— Dataset entries —
<<<<

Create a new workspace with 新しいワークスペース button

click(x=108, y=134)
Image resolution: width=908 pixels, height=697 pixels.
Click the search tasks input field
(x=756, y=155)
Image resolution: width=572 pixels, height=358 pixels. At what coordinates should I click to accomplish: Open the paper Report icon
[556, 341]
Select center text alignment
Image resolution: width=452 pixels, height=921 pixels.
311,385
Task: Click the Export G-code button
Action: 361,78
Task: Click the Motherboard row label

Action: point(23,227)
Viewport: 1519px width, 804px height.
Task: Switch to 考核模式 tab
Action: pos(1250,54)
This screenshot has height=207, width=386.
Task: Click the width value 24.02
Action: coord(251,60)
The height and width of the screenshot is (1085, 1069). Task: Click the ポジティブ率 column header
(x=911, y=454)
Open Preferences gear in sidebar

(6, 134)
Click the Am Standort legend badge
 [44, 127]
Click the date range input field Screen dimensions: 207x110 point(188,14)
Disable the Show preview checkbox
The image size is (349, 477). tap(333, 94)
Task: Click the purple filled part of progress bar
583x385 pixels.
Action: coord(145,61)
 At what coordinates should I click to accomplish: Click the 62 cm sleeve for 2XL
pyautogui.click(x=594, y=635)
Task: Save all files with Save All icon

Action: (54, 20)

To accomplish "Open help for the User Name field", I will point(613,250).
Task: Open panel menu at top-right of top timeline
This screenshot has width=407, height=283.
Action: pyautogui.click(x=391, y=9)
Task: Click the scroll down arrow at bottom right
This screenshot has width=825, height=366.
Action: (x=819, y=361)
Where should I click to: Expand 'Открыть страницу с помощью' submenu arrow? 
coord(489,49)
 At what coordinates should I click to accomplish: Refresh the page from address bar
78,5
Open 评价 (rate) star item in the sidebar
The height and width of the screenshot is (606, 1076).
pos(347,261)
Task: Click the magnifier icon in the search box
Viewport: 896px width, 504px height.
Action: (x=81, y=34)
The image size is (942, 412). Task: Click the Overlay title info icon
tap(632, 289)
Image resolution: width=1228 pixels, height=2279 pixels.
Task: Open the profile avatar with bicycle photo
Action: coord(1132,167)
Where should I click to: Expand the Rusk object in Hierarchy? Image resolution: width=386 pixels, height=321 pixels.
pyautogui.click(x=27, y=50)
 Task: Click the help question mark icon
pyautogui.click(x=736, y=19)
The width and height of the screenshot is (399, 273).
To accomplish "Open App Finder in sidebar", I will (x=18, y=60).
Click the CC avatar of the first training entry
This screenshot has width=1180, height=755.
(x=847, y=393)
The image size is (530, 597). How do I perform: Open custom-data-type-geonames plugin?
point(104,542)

>>>>

— Work instruction —
Among the lines of the material, some contain the string "right". State how many, and nothing more.

— Task response —
2